• _GOAL_
Please quote each of the following lines word for word.

** Start of INPUT FOR THIS TASK **

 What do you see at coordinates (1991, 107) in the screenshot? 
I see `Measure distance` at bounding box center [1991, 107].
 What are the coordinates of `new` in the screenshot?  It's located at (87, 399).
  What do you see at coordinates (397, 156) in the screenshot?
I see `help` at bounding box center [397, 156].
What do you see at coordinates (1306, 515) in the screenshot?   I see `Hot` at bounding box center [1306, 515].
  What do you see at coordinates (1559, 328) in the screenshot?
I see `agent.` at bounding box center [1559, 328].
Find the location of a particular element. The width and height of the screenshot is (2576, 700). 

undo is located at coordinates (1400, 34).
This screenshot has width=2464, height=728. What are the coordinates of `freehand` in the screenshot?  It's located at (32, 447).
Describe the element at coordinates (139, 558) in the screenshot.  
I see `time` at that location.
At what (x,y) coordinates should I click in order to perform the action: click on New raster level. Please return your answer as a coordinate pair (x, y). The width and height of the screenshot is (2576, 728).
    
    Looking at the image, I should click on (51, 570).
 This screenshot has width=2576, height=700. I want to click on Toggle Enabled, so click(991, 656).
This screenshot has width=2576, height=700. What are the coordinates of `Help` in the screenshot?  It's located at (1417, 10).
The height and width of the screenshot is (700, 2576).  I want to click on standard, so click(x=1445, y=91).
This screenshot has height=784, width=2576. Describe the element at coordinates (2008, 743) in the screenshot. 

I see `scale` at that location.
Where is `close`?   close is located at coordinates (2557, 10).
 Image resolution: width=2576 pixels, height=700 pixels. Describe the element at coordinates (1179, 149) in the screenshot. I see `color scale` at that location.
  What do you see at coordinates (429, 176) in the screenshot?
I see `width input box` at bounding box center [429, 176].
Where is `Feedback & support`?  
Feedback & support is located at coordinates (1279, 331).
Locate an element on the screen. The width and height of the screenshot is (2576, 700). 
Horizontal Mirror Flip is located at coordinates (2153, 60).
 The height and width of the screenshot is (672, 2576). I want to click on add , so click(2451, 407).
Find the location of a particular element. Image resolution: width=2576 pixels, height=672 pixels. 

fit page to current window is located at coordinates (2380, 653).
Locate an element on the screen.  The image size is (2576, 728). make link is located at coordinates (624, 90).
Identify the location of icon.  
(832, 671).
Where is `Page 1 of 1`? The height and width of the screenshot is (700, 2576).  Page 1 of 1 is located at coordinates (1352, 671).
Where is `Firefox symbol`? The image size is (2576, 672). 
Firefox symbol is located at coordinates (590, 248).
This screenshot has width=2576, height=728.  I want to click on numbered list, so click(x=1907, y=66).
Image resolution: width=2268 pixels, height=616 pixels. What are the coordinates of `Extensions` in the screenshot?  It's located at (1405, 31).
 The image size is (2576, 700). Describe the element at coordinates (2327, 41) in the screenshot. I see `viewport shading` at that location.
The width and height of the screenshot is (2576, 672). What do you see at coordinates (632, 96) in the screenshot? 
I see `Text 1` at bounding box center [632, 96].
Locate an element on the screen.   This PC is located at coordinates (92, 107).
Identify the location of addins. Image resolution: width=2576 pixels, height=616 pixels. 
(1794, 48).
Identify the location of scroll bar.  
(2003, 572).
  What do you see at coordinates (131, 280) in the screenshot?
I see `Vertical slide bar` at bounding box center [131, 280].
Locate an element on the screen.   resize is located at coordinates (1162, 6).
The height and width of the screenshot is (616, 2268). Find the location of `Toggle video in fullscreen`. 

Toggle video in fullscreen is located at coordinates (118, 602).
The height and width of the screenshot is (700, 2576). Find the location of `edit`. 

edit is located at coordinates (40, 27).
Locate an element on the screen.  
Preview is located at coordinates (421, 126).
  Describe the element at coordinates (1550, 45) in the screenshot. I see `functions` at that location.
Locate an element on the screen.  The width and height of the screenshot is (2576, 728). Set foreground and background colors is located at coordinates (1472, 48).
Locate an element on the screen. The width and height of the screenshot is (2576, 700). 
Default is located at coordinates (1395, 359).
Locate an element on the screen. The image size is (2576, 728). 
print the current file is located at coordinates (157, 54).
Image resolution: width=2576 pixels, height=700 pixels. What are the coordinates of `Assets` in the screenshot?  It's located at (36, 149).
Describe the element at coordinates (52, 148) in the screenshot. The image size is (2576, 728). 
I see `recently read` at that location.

** End of INPUT FOR THIS TASK **

• _EXERCISE ANSWER_
 What do you see at coordinates (1991, 107) in the screenshot? 
I see `Measure distance` at bounding box center [1991, 107].
 What are the coordinates of `new` in the screenshot?  It's located at (87, 399).
  What do you see at coordinates (397, 156) in the screenshot?
I see `help` at bounding box center [397, 156].
What do you see at coordinates (1306, 515) in the screenshot?   I see `Hot` at bounding box center [1306, 515].
  What do you see at coordinates (1559, 328) in the screenshot?
I see `agent.` at bounding box center [1559, 328].
Find the location of a particular element. The width and height of the screenshot is (2576, 700). 

undo is located at coordinates (1400, 34).
This screenshot has width=2464, height=728. What are the coordinates of `freehand` in the screenshot?  It's located at (32, 447).
Describe the element at coordinates (139, 558) in the screenshot.  
I see `time` at that location.
At what (x,y) coordinates should I click in order to perform the action: click on New raster level. Please return your answer as a coordinate pair (x, y). The width and height of the screenshot is (2576, 728).
    
    Looking at the image, I should click on (51, 570).
 This screenshot has width=2576, height=700. I want to click on Toggle Enabled, so click(991, 656).
This screenshot has width=2576, height=700. What are the coordinates of `Help` in the screenshot?  It's located at (1417, 10).
The height and width of the screenshot is (700, 2576).  I want to click on standard, so click(x=1445, y=91).
This screenshot has height=784, width=2576. Describe the element at coordinates (2008, 743) in the screenshot. 

I see `scale` at that location.
Where is `close`?   close is located at coordinates (2557, 10).
 Image resolution: width=2576 pixels, height=700 pixels. Describe the element at coordinates (1179, 149) in the screenshot. I see `color scale` at that location.
  What do you see at coordinates (429, 176) in the screenshot?
I see `width input box` at bounding box center [429, 176].
Where is `Feedback & support`?  
Feedback & support is located at coordinates (1279, 331).
Locate an element on the screen. The width and height of the screenshot is (2576, 700). 
Horizontal Mirror Flip is located at coordinates (2153, 60).
 The height and width of the screenshot is (672, 2576). I want to click on add , so click(2451, 407).
Find the location of a particular element. Image resolution: width=2576 pixels, height=672 pixels. 

fit page to current window is located at coordinates (2380, 653).
Locate an element on the screen.  The image size is (2576, 728). make link is located at coordinates (624, 90).
Identify the location of icon.  
(832, 671).
Where is `Page 1 of 1`? The height and width of the screenshot is (700, 2576).  Page 1 of 1 is located at coordinates (1352, 671).
Where is `Firefox symbol`? The image size is (2576, 672). 
Firefox symbol is located at coordinates (590, 248).
This screenshot has width=2576, height=728.  I want to click on numbered list, so click(x=1907, y=66).
Image resolution: width=2268 pixels, height=616 pixels. What are the coordinates of `Extensions` in the screenshot?  It's located at (1405, 31).
 The image size is (2576, 700). Describe the element at coordinates (2327, 41) in the screenshot. I see `viewport shading` at that location.
The width and height of the screenshot is (2576, 672). What do you see at coordinates (632, 96) in the screenshot? 
I see `Text 1` at bounding box center [632, 96].
Locate an element on the screen.   This PC is located at coordinates (92, 107).
Identify the location of addins. Image resolution: width=2576 pixels, height=616 pixels. 
(1794, 48).
Identify the location of scroll bar.  
(2003, 572).
  What do you see at coordinates (131, 280) in the screenshot?
I see `Vertical slide bar` at bounding box center [131, 280].
Locate an element on the screen.   resize is located at coordinates (1162, 6).
The height and width of the screenshot is (616, 2268). Find the location of `Toggle video in fullscreen`. 

Toggle video in fullscreen is located at coordinates (118, 602).
The height and width of the screenshot is (700, 2576). Find the location of `edit`. 

edit is located at coordinates (40, 27).
Locate an element on the screen.  
Preview is located at coordinates (421, 126).
  Describe the element at coordinates (1550, 45) in the screenshot. I see `functions` at that location.
Locate an element on the screen.  The width and height of the screenshot is (2576, 728). Set foreground and background colors is located at coordinates (1472, 48).
Locate an element on the screen. The width and height of the screenshot is (2576, 700). 
Default is located at coordinates (1395, 359).
Locate an element on the screen. The image size is (2576, 728). 
print the current file is located at coordinates (157, 54).
Image resolution: width=2576 pixels, height=700 pixels. What are the coordinates of `Assets` in the screenshot?  It's located at (36, 149).
Describe the element at coordinates (52, 148) in the screenshot. The image size is (2576, 728). 
I see `recently read` at that location.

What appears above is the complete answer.